The first show Lemus booked there was Tall Juan, Ben Katzman, Lance Bangs and Camp Howard, but he’s booked several memorable shows there since.
“The one that will always nail it would be the first Citrus City anniversary show because it was still during a time where it was like I was not really fully integrated in the Richmond scene,” he said.
The lineup was Vundabar, Yung Scum, Lance Bangs and Camp Howard. The show sold out and the crowd consisted of friends from his hometown of Stafford and Richmond supporters.
Strange Matter has also made an impact on bands that frequented there and got their first chance to perform in that room, including local band Doll Baby.

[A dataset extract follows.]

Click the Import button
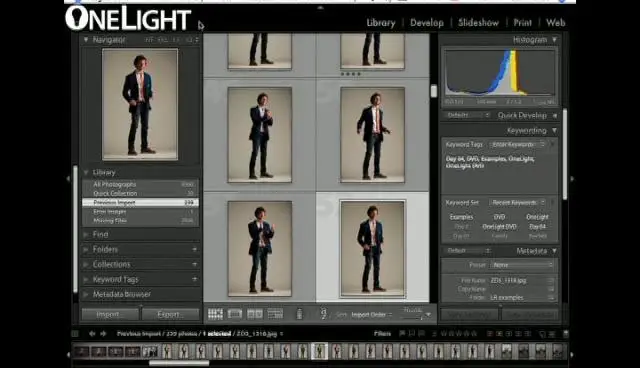This screenshot has height=368, width=640. (x=110, y=314)
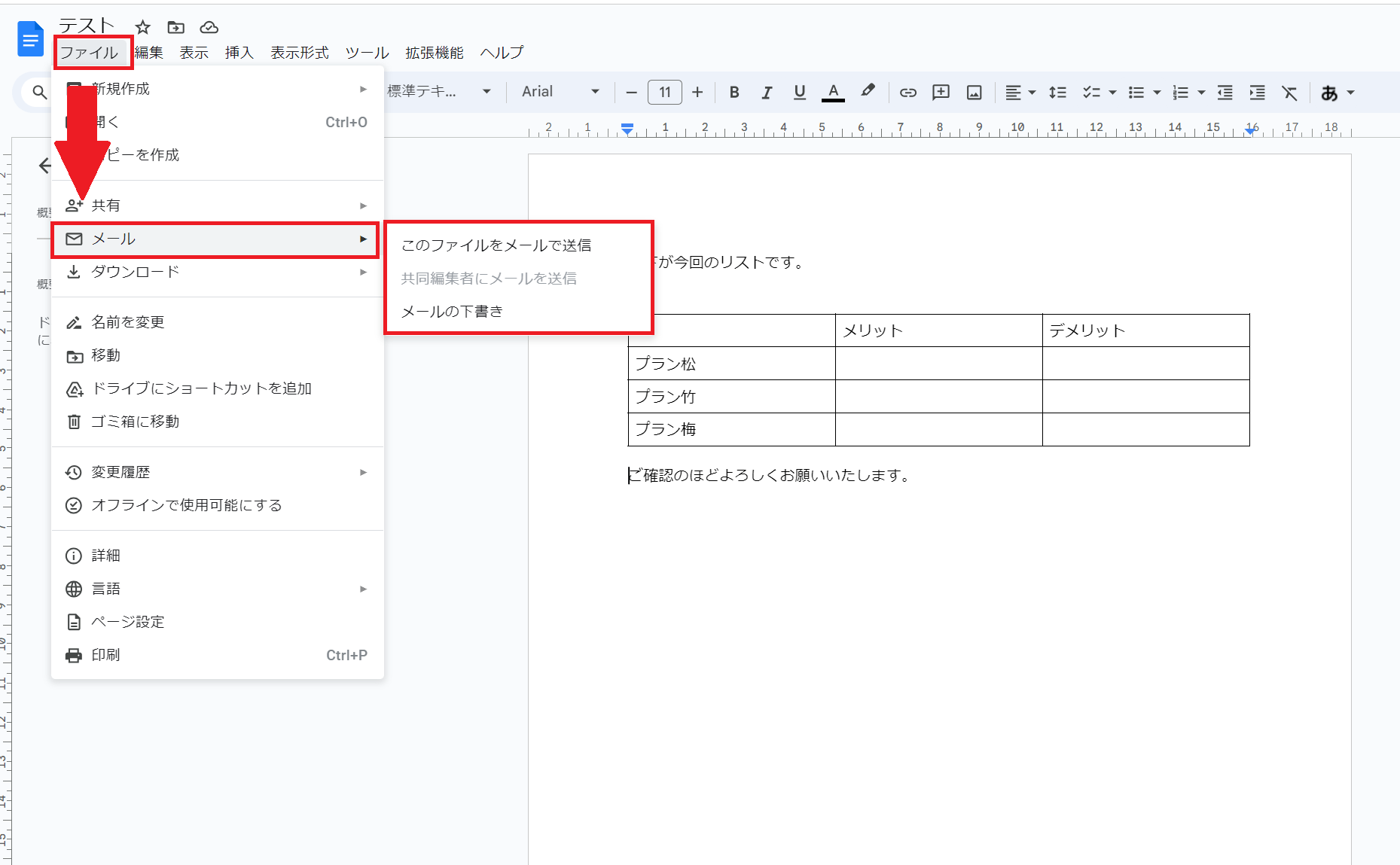Expand the 標準テキスト style dropdown
The height and width of the screenshot is (865, 1400).
click(x=439, y=92)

“It was in the late spring of 2015 with The You Go Girls and The Cigarette Bums,” said Dan Kelly, drummer of Doll Baby. “It was a great show. We played first, but we replayed our first song at the end of our set so Julie’s mom, who showed up late, could hear us play.”

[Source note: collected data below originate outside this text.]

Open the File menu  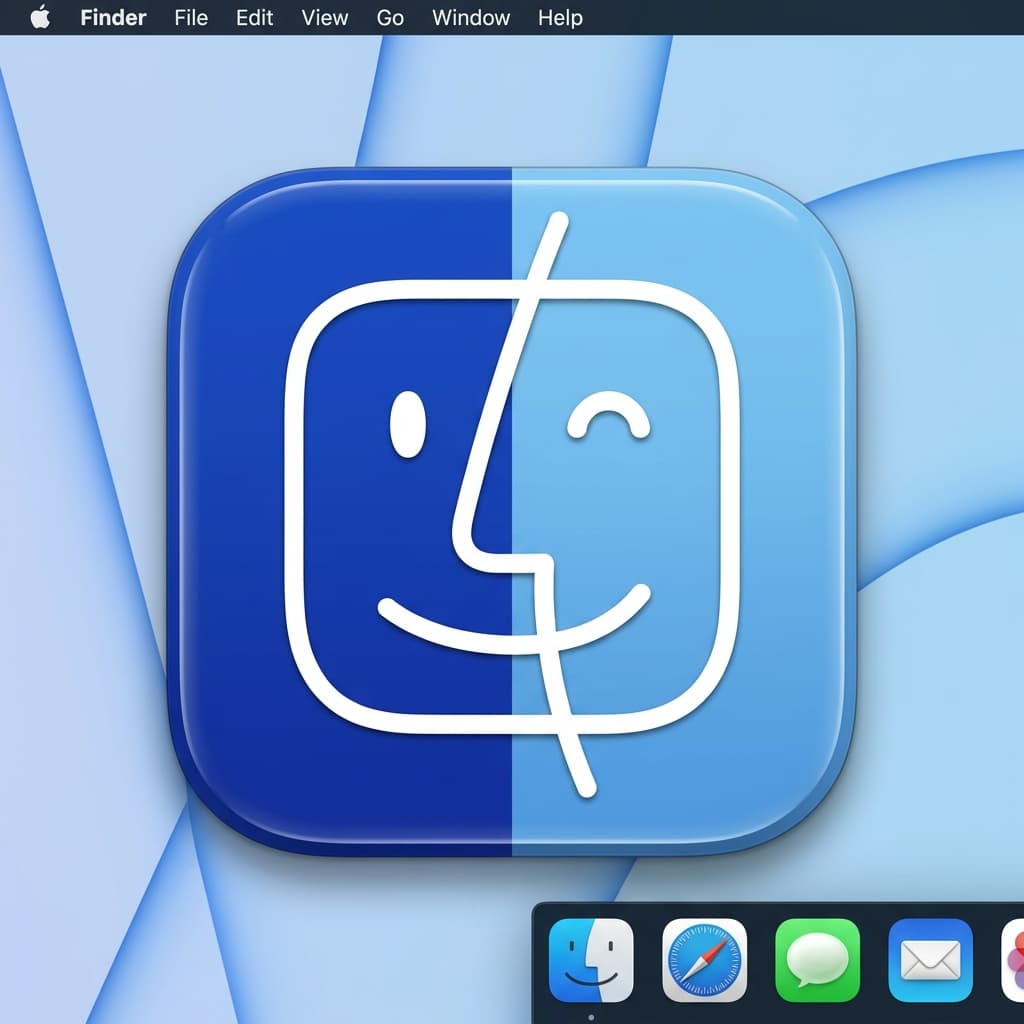(190, 17)
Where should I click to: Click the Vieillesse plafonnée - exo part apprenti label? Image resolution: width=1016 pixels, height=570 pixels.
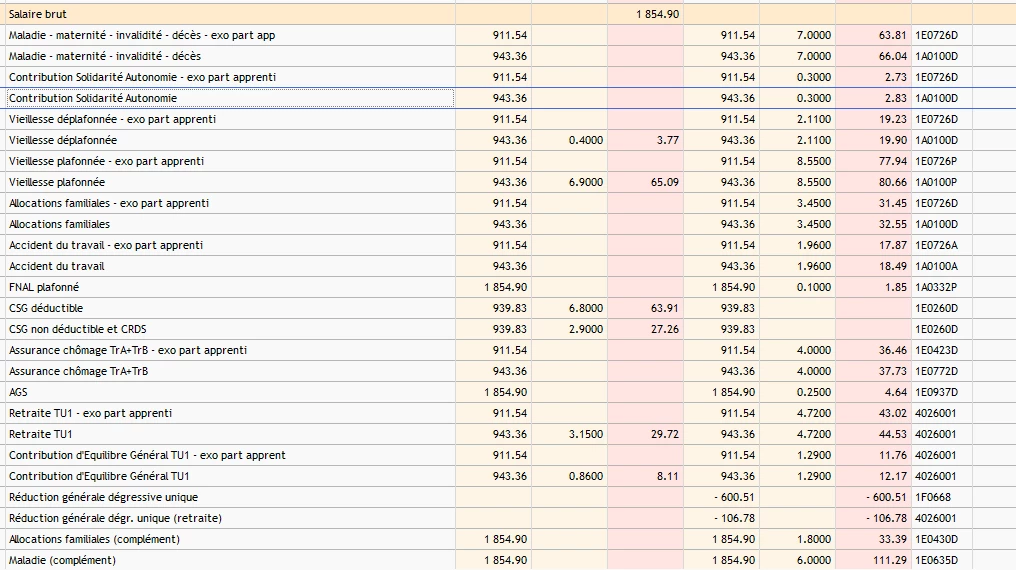106,161
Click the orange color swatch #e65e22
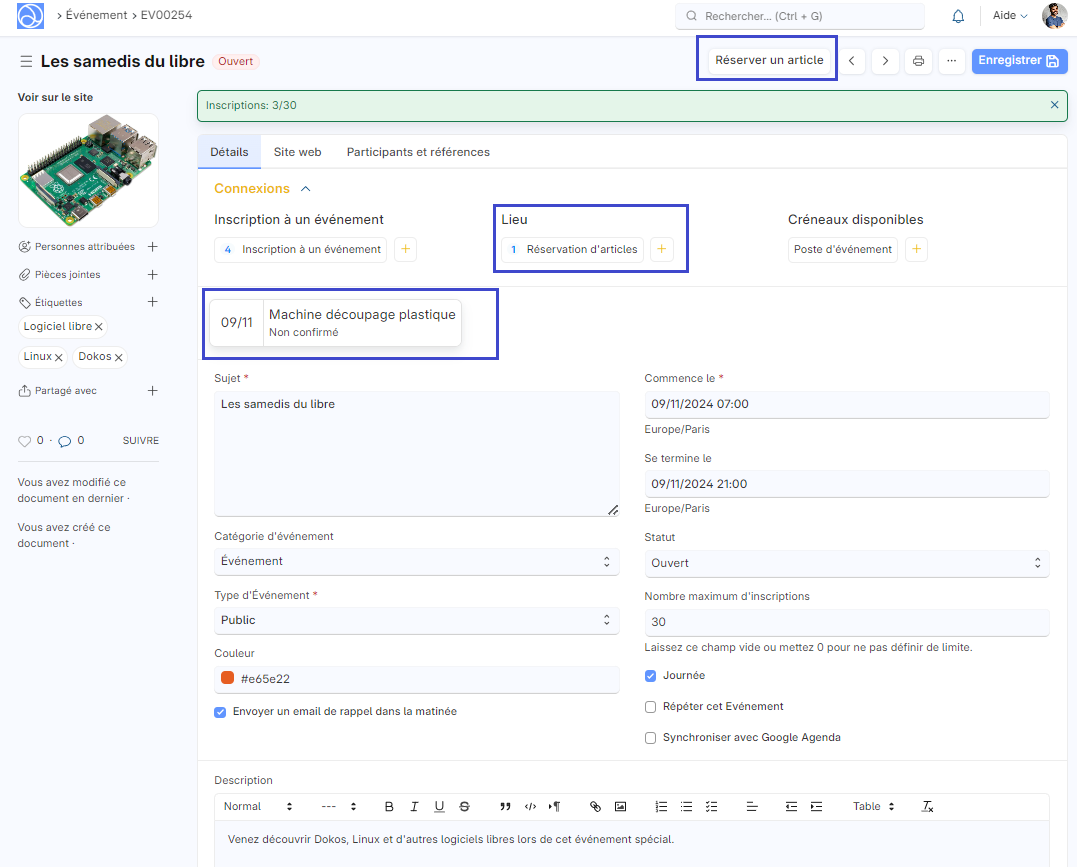1077x867 pixels. pyautogui.click(x=228, y=679)
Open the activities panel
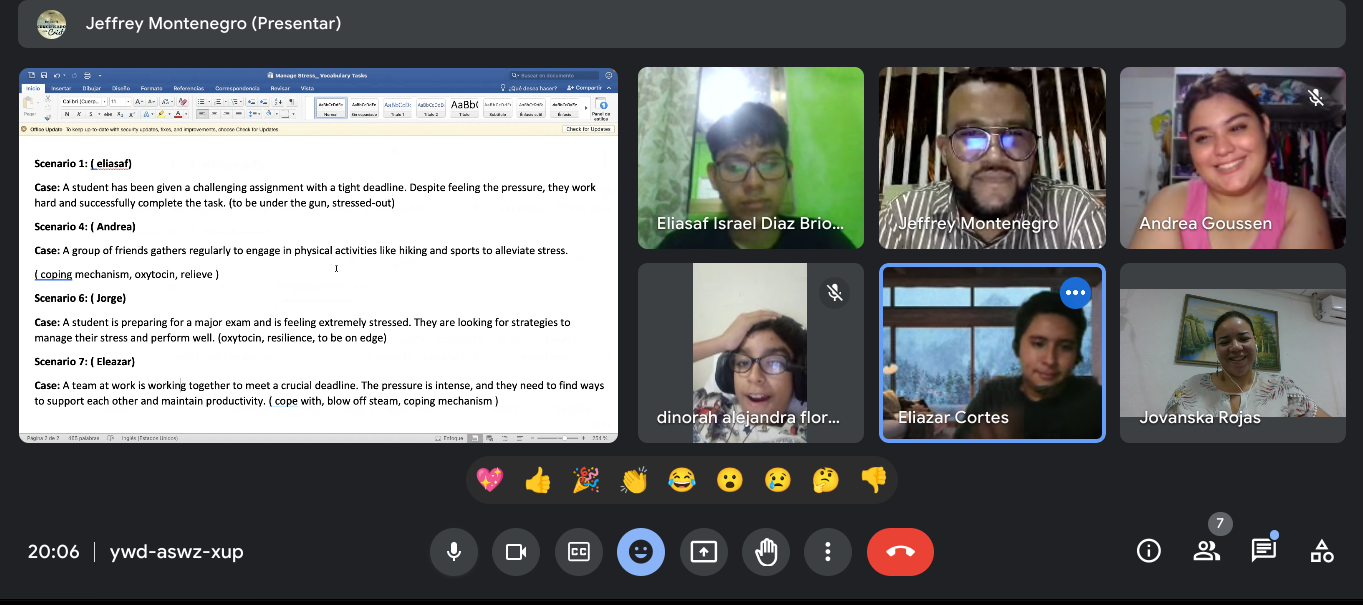 (1322, 551)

Ryan Wolfe is the drummer of Winhand, a Richmond-based band that started small in venues like Strange Matter, but has grown to play in 500-1000 cap venues. They played Strange Matter at least five times.
“I have personal and professional relationships with the people who own and ran the bar and I’m very good friends with a lot of the bartenders,” he said. “It was very comfortable to go there. It was like hanging out at someone’s house and instead of a loud jukebox playing, it was a band.”

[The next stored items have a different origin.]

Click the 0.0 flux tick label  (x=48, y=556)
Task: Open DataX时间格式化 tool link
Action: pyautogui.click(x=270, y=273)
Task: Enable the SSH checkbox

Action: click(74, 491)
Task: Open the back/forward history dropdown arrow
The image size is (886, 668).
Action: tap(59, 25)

Wolfe said Strange Matter closing is “a bump in the road, not the end of the world,” noting this happened with the venue’s previous owners in recent decades.
“Who knows, maybe we’ll get lucky and somebody will turn it into a venue,” Wolfe said. “But we need to figure this out, not run from it.”
Doll Baby said Strange Matter was “the last true ‘punk’ venue in Richmond.” The group feels although there are other good music venues in Richmond, the music scene here wouldn’t be what it is without it.
“They catered to every kind of genre, and were a haven to the underground and alternative,” said Julie Storey, vocals and guitar for Doll Baby.
Local band White Laces formed in 2010 and performed at Strange Matter several times, including with Mac Demarco, Diiv and Wild Nothing. The last show they played in Richmond was in 2016 — they broke up later that year. But the group is getting back together one last time, for Strange Matter’s final show.
Landis Wine sings and plays guitar in the band and he says the band has several connections to the venue beyond just performing there: Wine was involved during the venue’s transition from Bagel Czar, the drummer worked there and another member hosted his wedding reception there.
“We never had an official farewell show,” he said. “So we talked and decided it made a lot of sense to try and put something together for the occasion.”
Wine says he’s not sure if the music scene will change without Strange Matter, but that it feels like the end of an era.
“Richmond definitely has a much more robust set of venues now than it did when Strange Matter first opened its doors, which is fantastic,” he said. “But that spot will always hold a special place in our hearts and collective memory.”
Osborne hopes people got what they wanted out of their experiences with Strange Matter. It pivoted him into his career and he hopes the networking and connections this space provided has helped people, too.
This space gave a platform for every kind of musician and it set the Richmond music scene apart from other cities. It created a community unlike any other, and regardless of what happens to the venue, its mark on this city is plastered here forever.
“It’s just a place that cultivated a bunch of weirdos and people that felt like they didn’t fit in anywhere,” Lemus said. “There was always a show for someone.”